„Mit der Online-Edition ermöglichen wir es auch Laien, sich in dem Material zurechtzufinden“
Gemeinsam mit den anderen Studentischen Hilfskräften (SHK) erstellt Jakob Daranyi im Projekt „Asking the Pope for Help“ Dokumentstrukturen mit der Software Oxygen und transkribiert Bitt- und Empfehlungsschreiben, sodass diese später in der Online-Edition erscheinen können. Der Geschichts- und Latein-Student ist aber nicht nur SHK in dem Forschungsvorhaben, sondern schreibt auch seine Bachelorarbeit innerhalb des Projekts. Im Interview spricht er über seine Forschungsinteressen und wie er versucht, das Einzelschicksal des konvertierten Juden Carlo Berger zu rekonstruieren.

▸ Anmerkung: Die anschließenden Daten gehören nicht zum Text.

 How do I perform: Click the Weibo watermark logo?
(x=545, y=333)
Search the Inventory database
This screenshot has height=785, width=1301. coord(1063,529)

Was fasziniert Sie so an der Aufarbeitung der Bittschreiben jüdischer Menschen an Papst Pius XII., dass Sie sogar Ihre Bachelorarbeit zu diesem Thema schreiben?
Es ist wahnsinnig spannend einer der ersten zu sein, der mit den erst kürzlich zur Forschung freigegebenen Akten aus dem Vatikan arbeiten kann. Besonders interessiert mich die Frage, ob und wenn ja wie intensiv den verfolgten Jüdinnen und Juden im Vergleich zu anderen Personengruppen geholfen wurde. Erhielt eine Gruppe mehr oder weniger Hilfe? Sah die Hilfe möglicherweise ganz unterschiedlich aus? Außerdem möchte ich wissen, wie man die Ergebnisse unserer Arbeit am besten darstellt und vermittelt.
Die Ergebnisse Ihrer Forschung zu Carlo Berger präsentieren Sie in Ihrer Abschlussarbeit. Worum geht es dort?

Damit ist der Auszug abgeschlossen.